----- Data

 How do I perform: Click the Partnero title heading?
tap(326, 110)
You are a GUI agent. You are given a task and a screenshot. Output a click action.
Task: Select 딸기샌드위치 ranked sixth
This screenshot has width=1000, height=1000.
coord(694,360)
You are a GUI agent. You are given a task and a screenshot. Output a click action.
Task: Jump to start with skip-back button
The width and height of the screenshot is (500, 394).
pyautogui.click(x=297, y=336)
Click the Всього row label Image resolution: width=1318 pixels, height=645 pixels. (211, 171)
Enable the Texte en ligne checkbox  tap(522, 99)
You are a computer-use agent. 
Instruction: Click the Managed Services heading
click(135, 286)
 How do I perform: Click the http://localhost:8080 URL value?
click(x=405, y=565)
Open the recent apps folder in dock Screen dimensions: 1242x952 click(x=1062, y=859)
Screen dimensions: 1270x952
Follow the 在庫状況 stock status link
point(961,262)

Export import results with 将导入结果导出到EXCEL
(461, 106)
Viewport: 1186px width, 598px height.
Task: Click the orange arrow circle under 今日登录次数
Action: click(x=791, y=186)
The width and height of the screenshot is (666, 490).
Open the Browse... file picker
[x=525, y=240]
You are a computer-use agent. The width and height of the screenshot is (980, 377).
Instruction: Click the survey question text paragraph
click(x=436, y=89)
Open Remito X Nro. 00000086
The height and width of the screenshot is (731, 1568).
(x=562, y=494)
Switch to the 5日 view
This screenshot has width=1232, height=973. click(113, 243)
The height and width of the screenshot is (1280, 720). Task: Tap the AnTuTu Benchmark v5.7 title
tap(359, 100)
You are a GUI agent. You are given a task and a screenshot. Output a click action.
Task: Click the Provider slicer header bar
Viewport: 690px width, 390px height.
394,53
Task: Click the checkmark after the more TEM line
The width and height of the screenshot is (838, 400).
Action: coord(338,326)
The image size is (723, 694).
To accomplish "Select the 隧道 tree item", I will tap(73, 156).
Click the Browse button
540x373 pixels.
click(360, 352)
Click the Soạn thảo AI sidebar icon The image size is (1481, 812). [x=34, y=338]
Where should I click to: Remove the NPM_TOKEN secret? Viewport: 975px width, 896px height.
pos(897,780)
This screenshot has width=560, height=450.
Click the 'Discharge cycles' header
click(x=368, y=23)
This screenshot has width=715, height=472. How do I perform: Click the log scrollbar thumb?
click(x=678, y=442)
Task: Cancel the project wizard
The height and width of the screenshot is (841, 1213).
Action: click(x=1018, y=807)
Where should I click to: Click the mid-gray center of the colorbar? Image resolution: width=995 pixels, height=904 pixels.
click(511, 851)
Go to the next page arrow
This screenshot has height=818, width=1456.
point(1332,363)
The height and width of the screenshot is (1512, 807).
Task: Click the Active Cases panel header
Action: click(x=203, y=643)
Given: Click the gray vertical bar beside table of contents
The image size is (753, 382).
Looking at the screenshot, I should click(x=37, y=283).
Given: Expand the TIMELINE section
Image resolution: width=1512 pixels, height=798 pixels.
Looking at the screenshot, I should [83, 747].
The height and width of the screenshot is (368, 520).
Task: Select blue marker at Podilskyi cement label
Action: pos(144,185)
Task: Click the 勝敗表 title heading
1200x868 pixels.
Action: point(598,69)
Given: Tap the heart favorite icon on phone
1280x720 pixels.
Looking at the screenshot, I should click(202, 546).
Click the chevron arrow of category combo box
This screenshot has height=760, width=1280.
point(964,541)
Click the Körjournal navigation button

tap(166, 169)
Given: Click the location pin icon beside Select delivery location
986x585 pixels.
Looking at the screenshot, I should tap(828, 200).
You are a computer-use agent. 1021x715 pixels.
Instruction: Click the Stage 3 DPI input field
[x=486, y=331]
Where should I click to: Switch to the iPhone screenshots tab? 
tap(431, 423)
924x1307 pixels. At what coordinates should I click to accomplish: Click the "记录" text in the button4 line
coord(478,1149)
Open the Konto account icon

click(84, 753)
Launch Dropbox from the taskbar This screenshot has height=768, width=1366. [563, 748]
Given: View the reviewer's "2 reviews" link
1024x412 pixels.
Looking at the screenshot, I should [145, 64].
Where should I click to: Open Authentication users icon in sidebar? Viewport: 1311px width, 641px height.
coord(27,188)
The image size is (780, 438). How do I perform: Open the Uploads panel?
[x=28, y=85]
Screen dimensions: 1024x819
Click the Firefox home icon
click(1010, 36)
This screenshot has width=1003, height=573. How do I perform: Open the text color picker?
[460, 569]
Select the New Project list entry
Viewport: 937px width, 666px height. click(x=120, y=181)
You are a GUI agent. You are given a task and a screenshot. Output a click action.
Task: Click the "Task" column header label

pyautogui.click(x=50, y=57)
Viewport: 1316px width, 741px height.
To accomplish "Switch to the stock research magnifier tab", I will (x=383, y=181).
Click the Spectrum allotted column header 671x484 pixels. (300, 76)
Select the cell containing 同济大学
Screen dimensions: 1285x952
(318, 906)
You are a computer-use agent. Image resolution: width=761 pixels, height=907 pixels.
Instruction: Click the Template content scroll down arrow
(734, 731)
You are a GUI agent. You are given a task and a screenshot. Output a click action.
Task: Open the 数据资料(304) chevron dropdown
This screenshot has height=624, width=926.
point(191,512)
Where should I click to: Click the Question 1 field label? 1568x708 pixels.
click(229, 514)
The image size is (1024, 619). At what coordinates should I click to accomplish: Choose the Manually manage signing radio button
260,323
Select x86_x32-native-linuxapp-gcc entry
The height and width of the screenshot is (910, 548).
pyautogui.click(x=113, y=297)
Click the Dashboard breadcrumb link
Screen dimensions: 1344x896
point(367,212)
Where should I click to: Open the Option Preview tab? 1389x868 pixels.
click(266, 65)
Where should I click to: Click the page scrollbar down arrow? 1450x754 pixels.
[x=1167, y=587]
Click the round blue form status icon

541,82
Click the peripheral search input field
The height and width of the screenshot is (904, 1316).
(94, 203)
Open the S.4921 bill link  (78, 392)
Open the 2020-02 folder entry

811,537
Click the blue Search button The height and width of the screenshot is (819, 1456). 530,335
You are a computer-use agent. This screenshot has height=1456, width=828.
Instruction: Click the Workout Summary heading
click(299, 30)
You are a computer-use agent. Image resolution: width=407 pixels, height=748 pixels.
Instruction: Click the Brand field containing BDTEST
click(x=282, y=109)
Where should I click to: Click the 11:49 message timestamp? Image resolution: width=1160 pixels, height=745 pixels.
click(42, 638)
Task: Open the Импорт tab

----------

Action item: For this task, copy every line of the material in which "chevron" appears.

Exercise solution:
Click the chevron arrow of category combo box
Task: Open the 数据资料(304) chevron dropdown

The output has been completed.